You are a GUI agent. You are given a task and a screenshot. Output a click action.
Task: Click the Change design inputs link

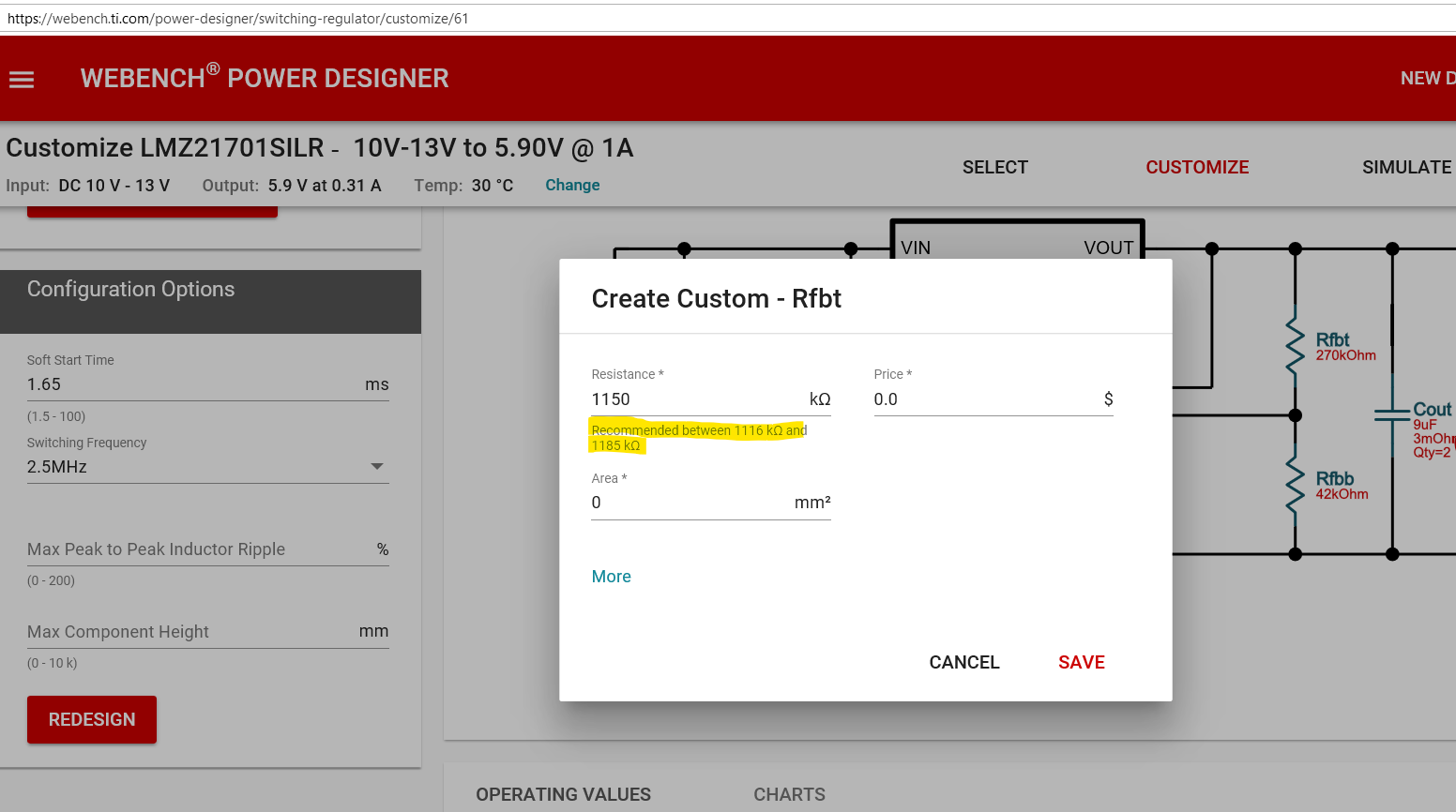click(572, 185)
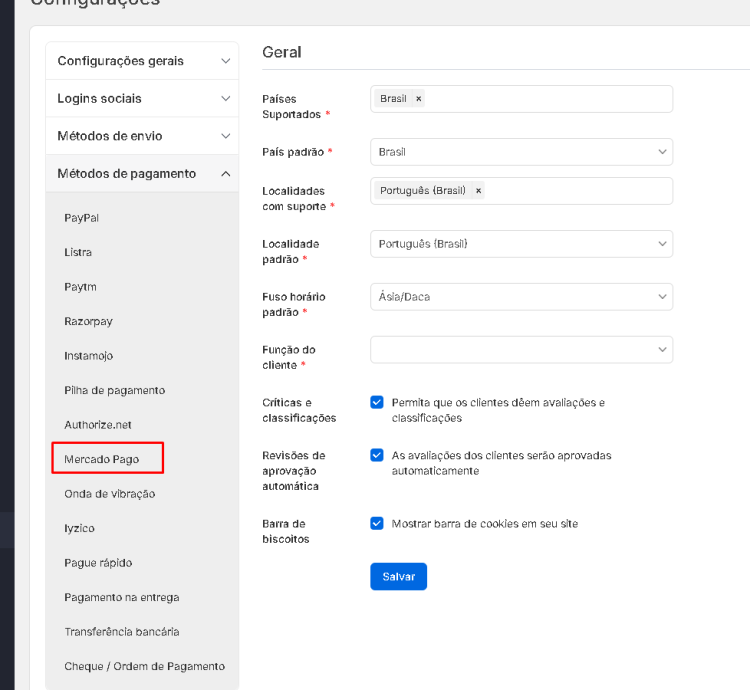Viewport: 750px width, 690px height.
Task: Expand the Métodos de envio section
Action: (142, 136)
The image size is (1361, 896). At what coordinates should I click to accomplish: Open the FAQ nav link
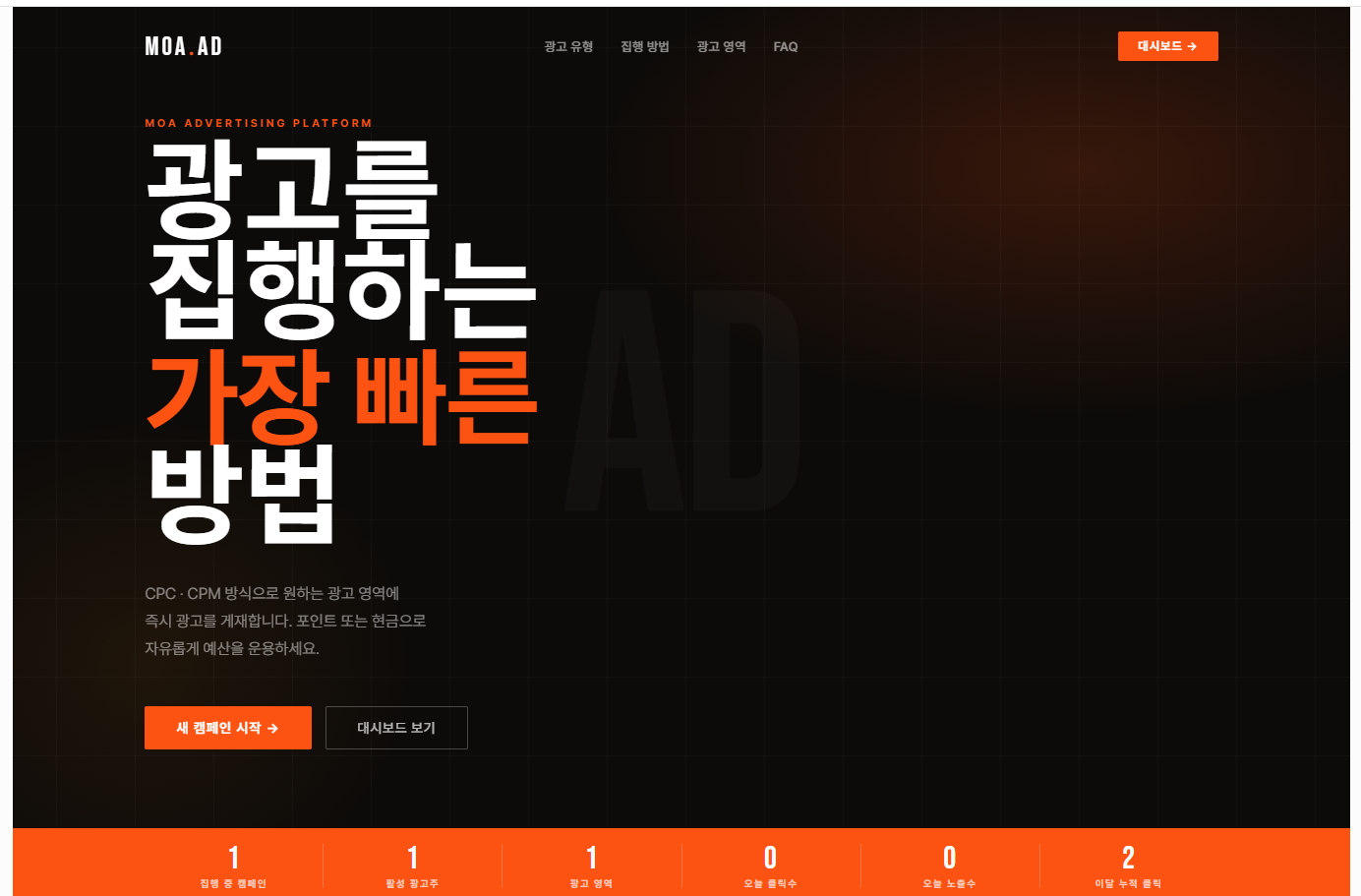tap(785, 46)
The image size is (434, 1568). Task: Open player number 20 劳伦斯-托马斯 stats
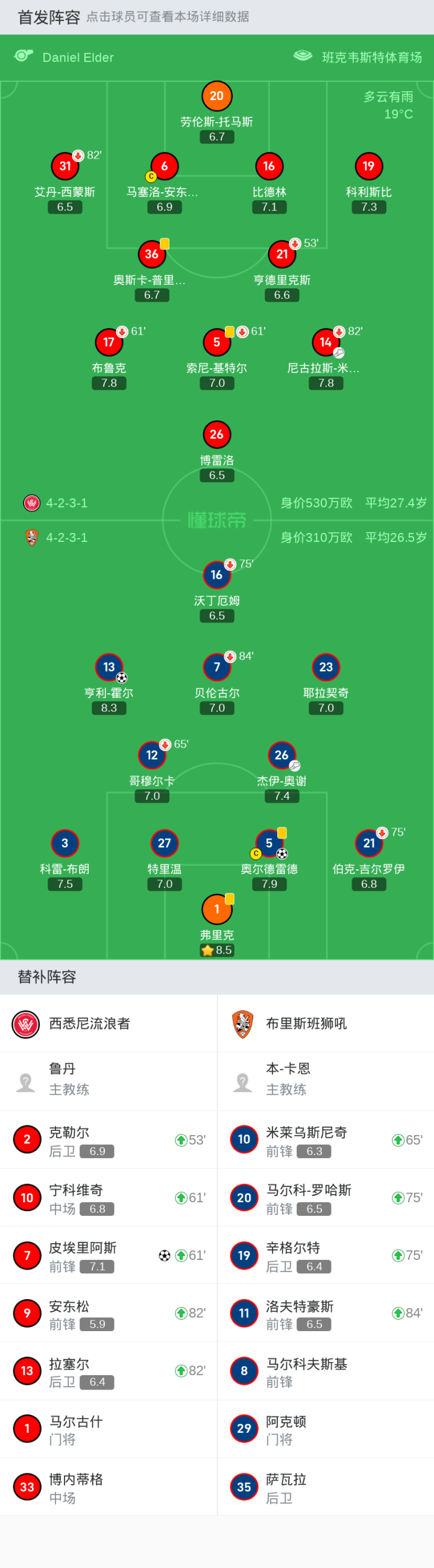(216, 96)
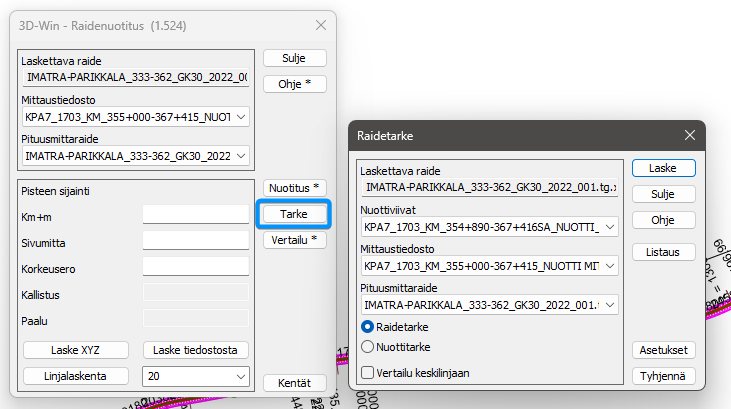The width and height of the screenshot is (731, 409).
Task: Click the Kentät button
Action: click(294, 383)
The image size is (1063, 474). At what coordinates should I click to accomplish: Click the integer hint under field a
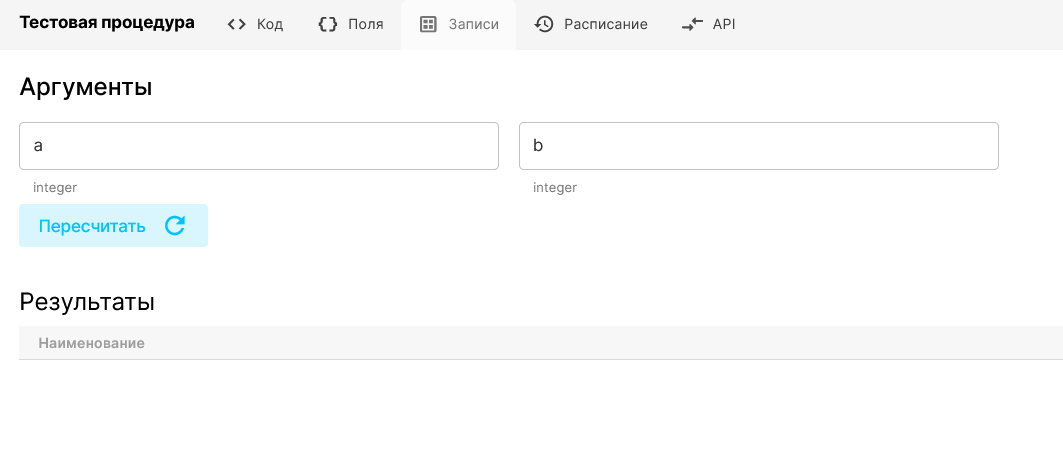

» **What is asked**
Reproduce every line of the material above word for word, leaving out the pictures.

» **Written solution**
You are a GUI agent. You are given a task and a screenshot. Output a click action.
Task: Click the Change design inputs link

click(572, 185)
Viewport: 750px width, 690px height.
Task: Expand the Métodos de envio section
Action: (142, 136)
The image size is (1361, 896). At what coordinates should I click to accomplish: Open the FAQ nav link
tap(785, 46)
The image size is (434, 1568). Task: Open player number 20 劳伦斯-托马斯 stats
(216, 96)
The width and height of the screenshot is (731, 409).
Task: Click the Kentät button
Action: click(294, 383)
The image size is (1063, 474). At what coordinates should I click to accomplish: Click the integer hint under field a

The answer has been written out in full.